La violoncelliste Nadège Rochat sera avec l'OSR le 11 mai à l'affiche du Victoria Hall, dans le cadre des Concerts du Dimanche de la Ville de Genève.

Enfant du pays, Nadège Rochat est née à Genève dans une famille de musiciens. Après avoir commencé le violoncelle à quatre avec sa tante, ses études la mèneront à la Hochschule für Musik de Cologne, puis à la Royal Academy of Music de Londres où elle a ensuite enseigné avant de s’établir en Espagne.

Elle se produit dans les plus grandes salles comme la Tonhalle de Zurich, le Musikverein de Vienne, le Konzerthaus de Berlin, le Carnegie Hall de New York, ou le Théâtre Mariinsky de Saint-Pétersbourg, et avec des orchestres de premier plan, parmi lesquels figurent le Royal Scottish National Orchestra, le BBC Concert Orchestra, la Staatskapelle Weimar ou le Dortmunder Philharmoniker.

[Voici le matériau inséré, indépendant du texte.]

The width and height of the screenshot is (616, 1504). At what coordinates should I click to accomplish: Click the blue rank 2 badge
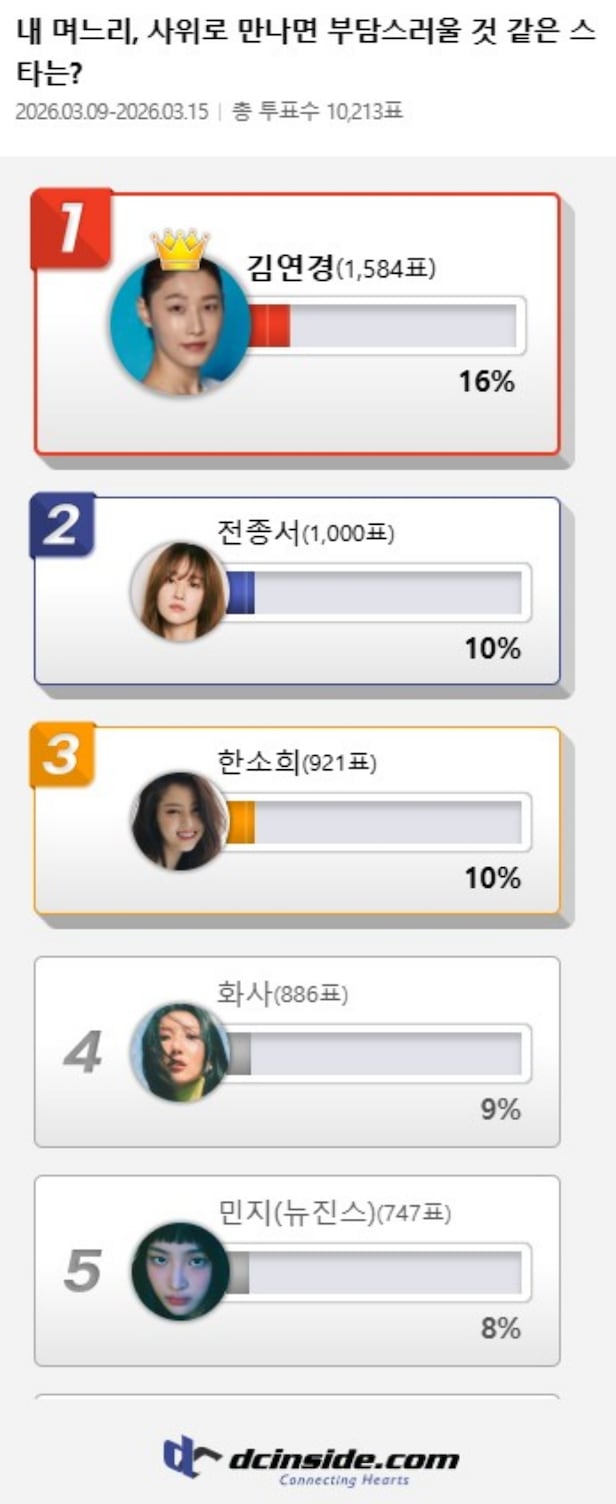pos(62,526)
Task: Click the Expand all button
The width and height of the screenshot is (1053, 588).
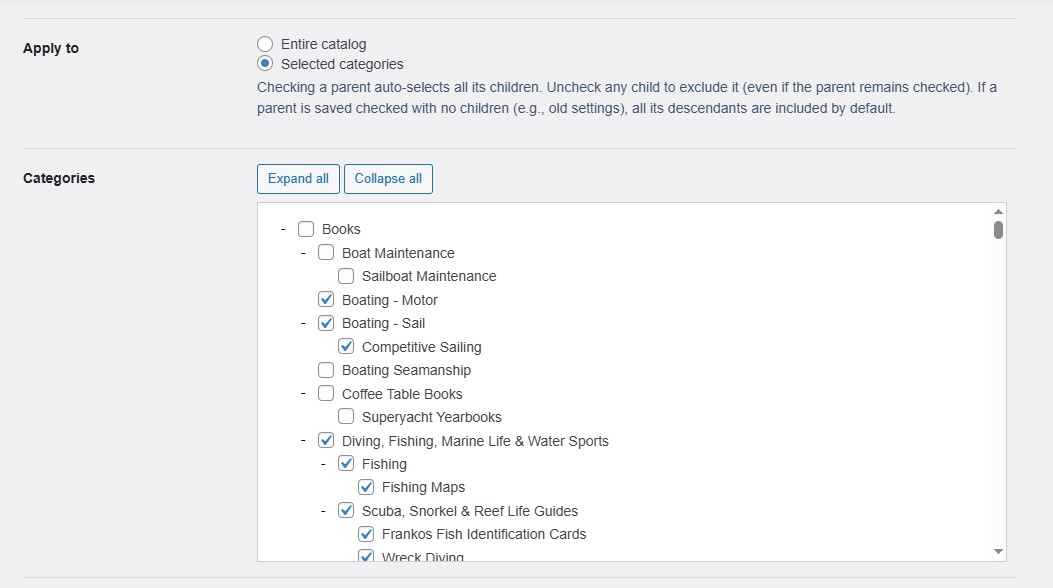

Elle revient à Genève, sur la scène du Victoria Hall en compagnie de l’Orchestre de la Suisse Romande pour jouer un concerto quasi inconnu de la compositrice française Marie Jaëll.

Entretien



Le Concerto pour violoncelle de Marie Jaëll n’est pas connu et vous le jouez pourtant avec deux orchestres cette saison. Est-ce vous qui l’aviez intégré à votre répertoire d’œuvres disponibles, ou est-ce la coïncidence des programmations?

Nadège Rochat: Je connaissais le concerto d'oreille uniquement. Il m'intéressait mais je n'avais pas encore eu la possibilité de le travailler.

La Staatskapelle de Weimar m’a d'abord proposé cette œuvre, il y a deux ans il me semble. J’ai accepté avec plaisir, parce que le concerto est très beau, et le travailler m’intéressait fortement.

C'est un peu plus tard que l'OSR a aussi eu l'idée de de le programmer. Les deux orchestres ont eu la même envie, mais finalement ce n’est pas très étonnant : 2025 marque le centenaire de la mort de Marie Jaëll, et c’est un bon moyen de mettre ses compositions en lumière.

Dans quel contexte avez-vous découvert ce concerto ?


Des amis m'en avaient parlé.

Je suis en contact avec pas mal de d'artistes qui s’intéressent aux compositrices et compositeurs moins connus pour des raisons pas forcément justifiées et nous nous échangeons constamment des noms, des œuvres... bref, des choses à découvrir.

Je l'avais donc écouté et notamment un très bon enregistrement fait par Xavier Phillips.

Dans mon téléphone, j’ai une liste d’œuvres que je mets de côté pour plus tard, soit à préparer pour des concerts, soit à proposer quand j’ai la possibilité de le faire. Le concerto de Marie Jaëll était dans ma liste, donc le hasard fait plutôt bien les choses.

Marie Jaëll a étudié la composition avec Saint-Saëns et était amie avec lui et Fauré. Est-ce qu’on retrouve leurs influences dans ce concerto ?


C’est intéressant, parce qu’en certains points, on peut reconnaître des influences de l’école française, mais depuis le début, ce concerto me fait plutôt penser à Beethoven : l'orchestration, les thèmes très lumineux me font penser à la Pastorale, très concrètement.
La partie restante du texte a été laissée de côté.